# Exercise
Given the records below, would you repeat exactly the lines that begin at the one containing "[King’s College London on YouTube]" and end at the one containing "Site help (406, 2507)", inclusive?

# Data under study

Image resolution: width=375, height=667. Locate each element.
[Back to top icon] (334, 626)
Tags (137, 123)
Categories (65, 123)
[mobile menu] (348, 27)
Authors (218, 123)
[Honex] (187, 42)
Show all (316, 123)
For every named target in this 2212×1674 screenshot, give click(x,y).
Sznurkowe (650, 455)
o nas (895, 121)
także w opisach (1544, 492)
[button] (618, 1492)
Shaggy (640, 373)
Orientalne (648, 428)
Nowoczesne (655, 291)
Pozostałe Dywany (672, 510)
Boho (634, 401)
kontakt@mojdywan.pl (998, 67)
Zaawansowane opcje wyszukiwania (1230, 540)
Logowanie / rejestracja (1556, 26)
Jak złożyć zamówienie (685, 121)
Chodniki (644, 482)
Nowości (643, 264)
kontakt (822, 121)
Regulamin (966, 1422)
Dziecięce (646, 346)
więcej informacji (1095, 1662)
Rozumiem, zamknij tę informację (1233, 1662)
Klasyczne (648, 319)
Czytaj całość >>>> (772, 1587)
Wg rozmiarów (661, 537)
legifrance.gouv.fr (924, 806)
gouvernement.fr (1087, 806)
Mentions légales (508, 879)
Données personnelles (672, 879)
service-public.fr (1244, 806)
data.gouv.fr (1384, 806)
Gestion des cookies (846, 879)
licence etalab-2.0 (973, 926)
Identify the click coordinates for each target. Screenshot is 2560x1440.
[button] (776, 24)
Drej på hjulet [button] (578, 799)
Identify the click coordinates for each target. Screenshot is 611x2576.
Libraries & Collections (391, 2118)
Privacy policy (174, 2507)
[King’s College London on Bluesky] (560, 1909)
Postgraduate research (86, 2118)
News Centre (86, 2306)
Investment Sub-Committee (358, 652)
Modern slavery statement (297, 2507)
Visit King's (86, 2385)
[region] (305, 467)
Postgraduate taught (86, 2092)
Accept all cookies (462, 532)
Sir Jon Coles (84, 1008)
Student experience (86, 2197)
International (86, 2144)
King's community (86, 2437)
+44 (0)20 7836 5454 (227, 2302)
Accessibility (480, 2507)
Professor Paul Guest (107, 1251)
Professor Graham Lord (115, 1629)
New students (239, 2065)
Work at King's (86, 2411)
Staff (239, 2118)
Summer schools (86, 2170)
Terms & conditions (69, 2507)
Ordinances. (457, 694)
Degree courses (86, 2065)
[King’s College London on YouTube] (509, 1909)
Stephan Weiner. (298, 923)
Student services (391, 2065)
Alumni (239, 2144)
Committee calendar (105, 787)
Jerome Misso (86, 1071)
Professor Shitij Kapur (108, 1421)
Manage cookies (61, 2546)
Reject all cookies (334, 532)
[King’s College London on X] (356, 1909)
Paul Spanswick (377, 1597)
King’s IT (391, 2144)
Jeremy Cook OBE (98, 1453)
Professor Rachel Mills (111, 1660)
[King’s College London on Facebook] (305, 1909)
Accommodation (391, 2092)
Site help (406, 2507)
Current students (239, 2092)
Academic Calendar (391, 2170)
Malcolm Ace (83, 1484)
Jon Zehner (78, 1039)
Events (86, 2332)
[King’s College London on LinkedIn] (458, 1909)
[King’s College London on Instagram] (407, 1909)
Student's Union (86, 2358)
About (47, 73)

# The completed task
[King’s College London on YouTube] (509, 1909)
Stephan Weiner. (298, 923)
Student services (391, 2065)
Alumni (239, 2144)
Committee calendar (105, 787)
Jerome Misso (86, 1071)
Professor Shitij Kapur (108, 1421)
Manage cookies (61, 2546)
Reject all cookies (334, 532)
[King’s College London on X] (356, 1909)
Paul Spanswick (377, 1597)
King’s IT (391, 2144)
Jeremy Cook OBE (98, 1453)
Professor Rachel Mills (111, 1660)
[King’s College London on Facebook] (305, 1909)
Accommodation (391, 2092)
Site help (406, 2507)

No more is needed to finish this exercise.